Una storia semplice e precisa, fortemente tecnica, indicativa della vera trovata (la trovata, per chi non lo sapesse, è quell’unica cosa che rende una storia degna di essere raccontata, vale a dire qualcosa che non è mai stato fatto prima. Più è assurda di solito è meglio è: basta che sia divertente e soprattutto che abbia una buona spiegazione tecnica, per quanto debba essere più o meno basata sulla sospensione dell’incredulità), come erano poi tutte le storie dell’epoca classica della fantascienza (non è vero, sto mitizzando. In realtà è stata prodotta tantissima spazzatura anche in quell’epoca. Semplicemente, nell’enormità di capolavori che venivano prodotti nei fantasiosissimi anni ’40, essa risultava essere infinitamente di meno).

La seconda storia del volume, Vieni e impazzisci, messa praticamente a riempitivo per arrivare al numero giusto di pagine, è un chiaro esempio di questa cosa, sebbene non comunque da buttar via: stesso volume originale, stesso anno, stesso autore, eppure non arriva al livello della precedente né in brillantezza (la trovata è già vista diverse volte, sebbene ogni volta con tutte le variabili del caso) né nella scelta dei dialoghi.
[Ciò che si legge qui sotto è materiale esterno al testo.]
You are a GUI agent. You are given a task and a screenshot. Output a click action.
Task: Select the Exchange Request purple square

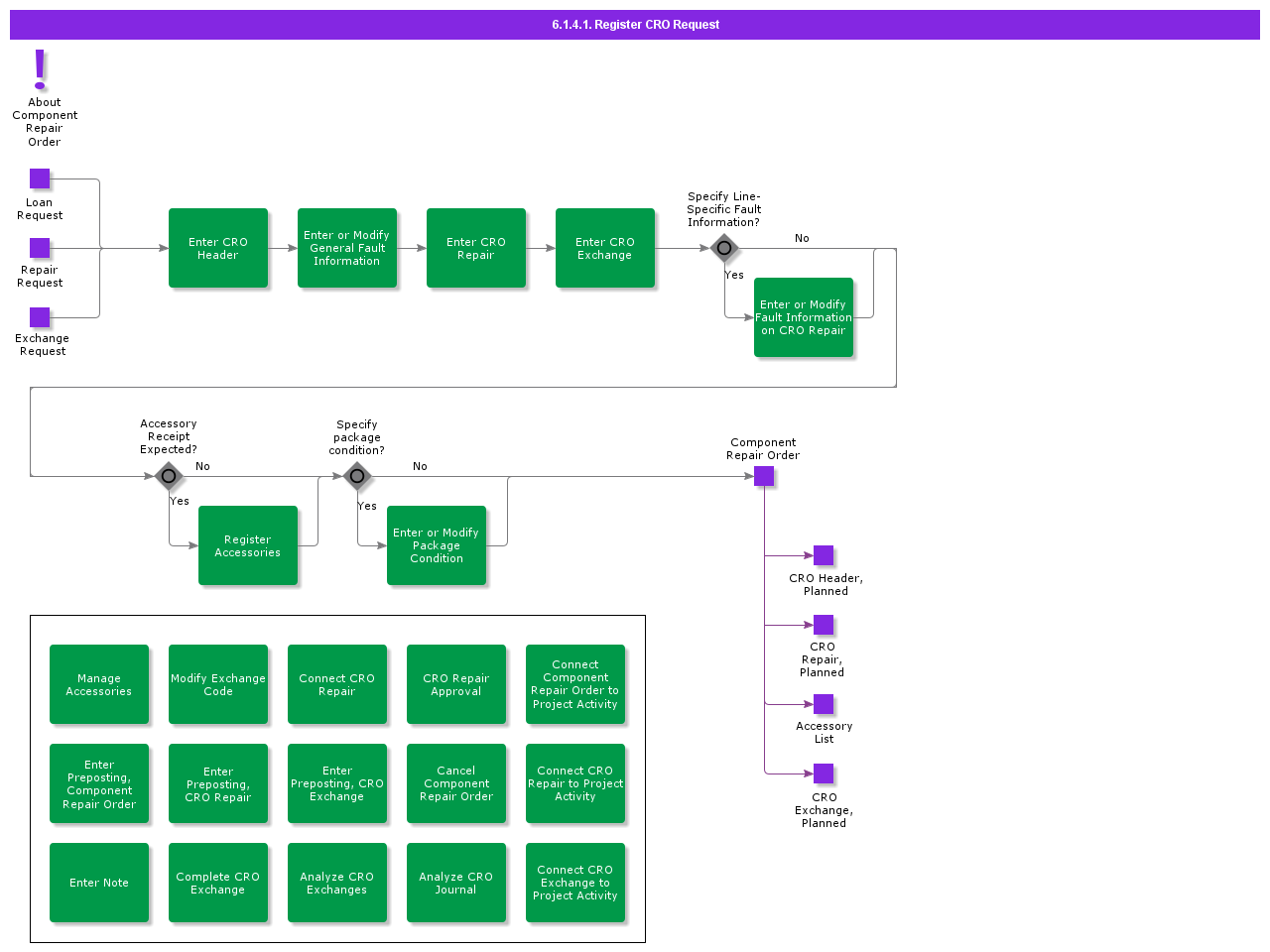[x=40, y=317]
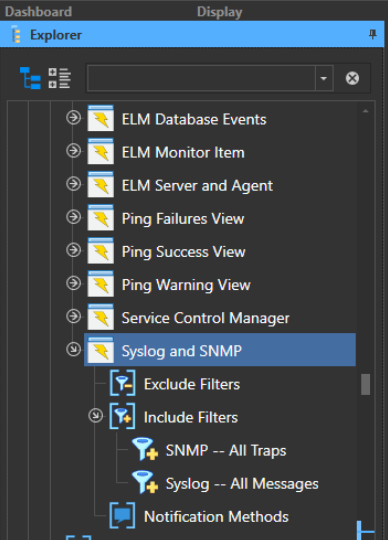Click the SNMP All Traps filter icon

[145, 449]
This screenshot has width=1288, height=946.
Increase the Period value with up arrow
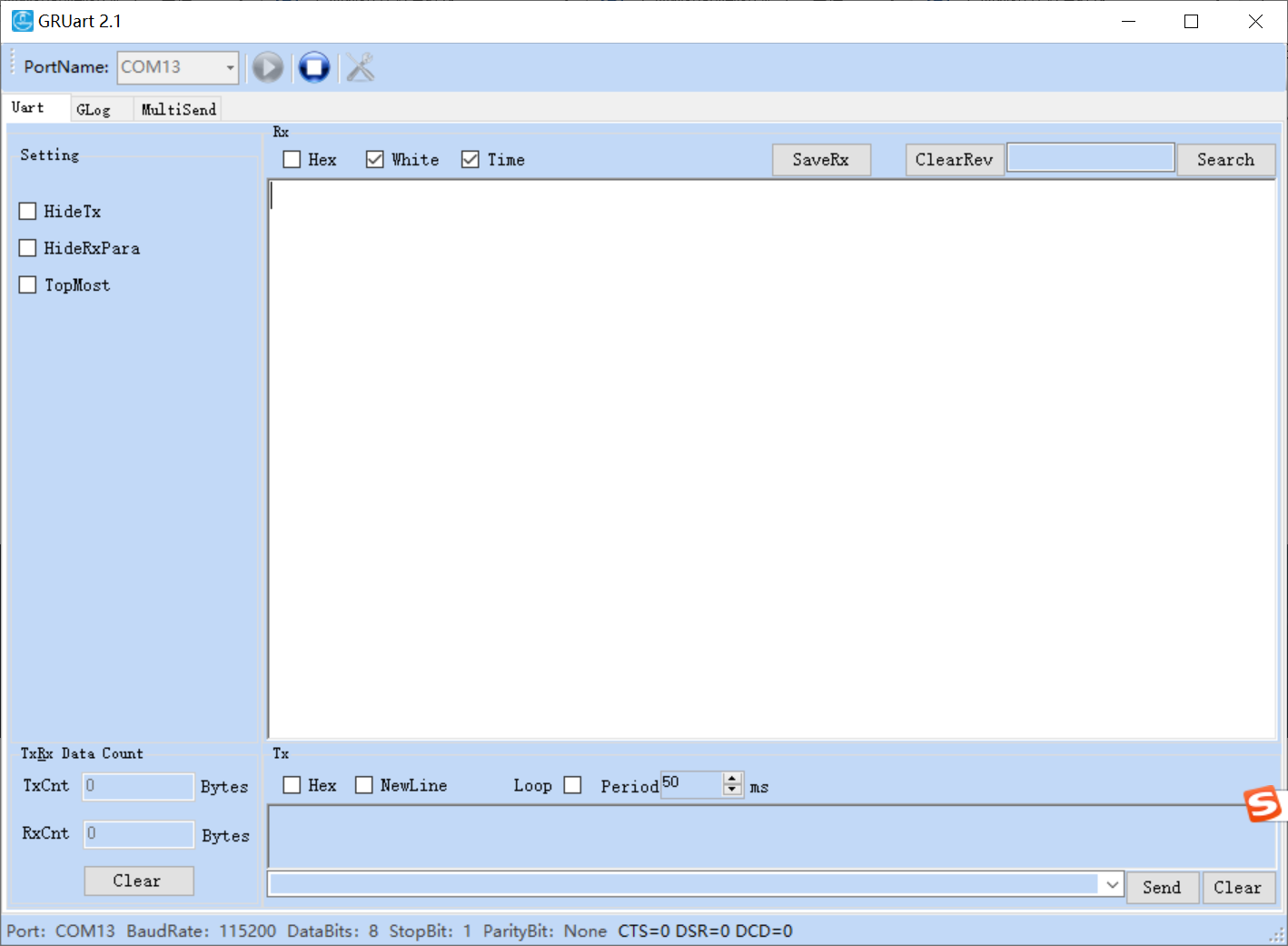[x=733, y=778]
In essa, semplicemente, assistiamo alla dichiarazione del fatto che l’umanità non ha mai avuto nessuna possibilità di emergere nell’eternità delle stelle, e non perché non all’altezza, ma semplicemente perché non parte in gioco.

Noi saremmo solo emanazione (e non porzione noi stessi) dell’intelligenza che domina la Terra (e che non siamo noi, e che anzi ci domina), e che è solo una dei milioni di intelligenze che dominano l’universo. Pedine: noi siamo pedine di un gioco infinitamente più grande di noi.

In conclusione

Nel complesso, comunque, entrambi gli scritti restano opere da leggere e gustare, possibilmente nell’edizione Urania, collana che meriterebbe di essere recuperata in tutte le sue 1692 (ad oggi) uscite.

Concludiamo con una curiosità: notoriamente un ampio citazionista di classici del passato, da questo romanzo (L’angelico lombrico) Tiziano Sclavi ha liberamente tratto, nel 1993 (quando ancora scriveva), “Il giorno del giudizio”, seconda storia del Dylan Dog albo gigante numero 1.